Redacción: Jose M Escudero Ramos. Asunción, 5 de julio de 2019

El mes de junio ha estado repleto de eventos a cada cual más interesante. El jueves 13 y viernes 14 pudimos asistir a Letras sin límite, Jornadas sobre lectura y periferia, organizadas por la Fundación MonteMadrid en la Casa San Cristóbal situada en Villaverde, el barrio de la periferia madrileña, en el marco de la Feria del libro y como continuación al taller impartido en la biblioteca nacional: Leer- Iberoamérica lee.

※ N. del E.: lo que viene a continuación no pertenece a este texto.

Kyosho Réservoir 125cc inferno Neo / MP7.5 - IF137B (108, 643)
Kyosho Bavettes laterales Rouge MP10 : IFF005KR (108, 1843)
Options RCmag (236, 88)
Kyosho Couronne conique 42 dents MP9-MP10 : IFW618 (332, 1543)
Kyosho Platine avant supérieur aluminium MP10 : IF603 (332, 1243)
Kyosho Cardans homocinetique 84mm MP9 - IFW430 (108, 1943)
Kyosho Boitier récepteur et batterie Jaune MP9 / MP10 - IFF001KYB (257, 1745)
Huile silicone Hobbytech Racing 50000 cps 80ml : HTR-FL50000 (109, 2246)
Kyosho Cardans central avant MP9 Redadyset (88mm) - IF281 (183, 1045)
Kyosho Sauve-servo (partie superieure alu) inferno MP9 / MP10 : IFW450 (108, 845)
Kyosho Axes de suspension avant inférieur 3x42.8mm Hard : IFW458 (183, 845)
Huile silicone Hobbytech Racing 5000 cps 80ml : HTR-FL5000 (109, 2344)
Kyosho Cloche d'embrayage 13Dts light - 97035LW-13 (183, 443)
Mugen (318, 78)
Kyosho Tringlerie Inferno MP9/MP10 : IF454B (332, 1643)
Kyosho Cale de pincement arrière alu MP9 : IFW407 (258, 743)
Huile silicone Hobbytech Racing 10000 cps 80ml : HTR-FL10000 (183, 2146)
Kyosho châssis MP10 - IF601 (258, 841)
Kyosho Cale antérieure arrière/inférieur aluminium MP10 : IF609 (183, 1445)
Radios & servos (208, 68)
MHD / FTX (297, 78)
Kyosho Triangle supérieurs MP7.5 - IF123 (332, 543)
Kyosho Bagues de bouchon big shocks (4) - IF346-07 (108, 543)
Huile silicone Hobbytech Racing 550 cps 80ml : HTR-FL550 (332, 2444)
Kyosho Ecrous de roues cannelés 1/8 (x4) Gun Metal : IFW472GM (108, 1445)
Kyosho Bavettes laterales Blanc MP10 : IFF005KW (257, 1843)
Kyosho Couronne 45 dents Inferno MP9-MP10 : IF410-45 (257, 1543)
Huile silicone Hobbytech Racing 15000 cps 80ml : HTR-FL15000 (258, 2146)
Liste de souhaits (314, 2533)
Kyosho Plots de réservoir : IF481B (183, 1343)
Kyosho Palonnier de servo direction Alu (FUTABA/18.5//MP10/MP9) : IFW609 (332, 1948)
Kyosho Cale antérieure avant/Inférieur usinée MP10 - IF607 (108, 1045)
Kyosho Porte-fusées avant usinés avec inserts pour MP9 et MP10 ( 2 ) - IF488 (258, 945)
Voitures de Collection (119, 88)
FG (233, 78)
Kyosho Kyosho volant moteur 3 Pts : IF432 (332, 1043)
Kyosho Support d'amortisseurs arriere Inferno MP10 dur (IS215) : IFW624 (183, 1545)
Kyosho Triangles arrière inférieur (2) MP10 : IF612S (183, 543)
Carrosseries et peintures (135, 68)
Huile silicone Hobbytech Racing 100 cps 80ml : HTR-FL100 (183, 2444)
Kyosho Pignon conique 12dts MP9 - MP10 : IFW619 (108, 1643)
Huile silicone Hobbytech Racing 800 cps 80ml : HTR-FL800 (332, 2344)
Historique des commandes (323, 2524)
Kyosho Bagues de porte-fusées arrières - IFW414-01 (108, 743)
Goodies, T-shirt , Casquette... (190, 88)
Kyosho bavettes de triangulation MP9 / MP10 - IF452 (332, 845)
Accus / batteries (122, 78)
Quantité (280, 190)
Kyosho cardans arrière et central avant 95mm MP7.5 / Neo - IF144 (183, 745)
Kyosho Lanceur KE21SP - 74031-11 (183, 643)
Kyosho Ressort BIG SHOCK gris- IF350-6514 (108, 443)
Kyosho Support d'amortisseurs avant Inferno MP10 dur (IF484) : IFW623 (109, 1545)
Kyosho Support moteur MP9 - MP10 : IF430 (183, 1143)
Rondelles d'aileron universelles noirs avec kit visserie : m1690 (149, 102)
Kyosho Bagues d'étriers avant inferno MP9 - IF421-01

El primer día estuvieron compartiendo experiencias Bel Santos quien facilita procesos de creación de bibliotecas comunitarias administradas por adolescentes y jóvenes en Sao Paulo, Mempo Giardinellli, presidente de la Fundación Mempo Giardinelli dedicada al fomento de la lectura y Dolores Prades, consultora en el área editorial para bebés, que actuó como moderadora.

Isabel Gil, Mempo Giardinelli, Bel Santos, Dolores Prades y Cristóbal Sánchez Blesa

Antes de las ponencias, Isabel Gil, directora de la Casa San Cristóbal, anfitriona de las jornadas, nos puso al día de todas las actividades que se realizan en este centro, como es biblioteca muchas de las actividades están basadas en el mundo de la lectura, como cuentacuentos y algo que nos llamó la atención, el fomento de lectura con perros amaestrados. Sin lugar a duda la Casa San Cristóbal es un lugar de encuentro especial para los amantes de la lectura, el teatro y otras actividades culturales.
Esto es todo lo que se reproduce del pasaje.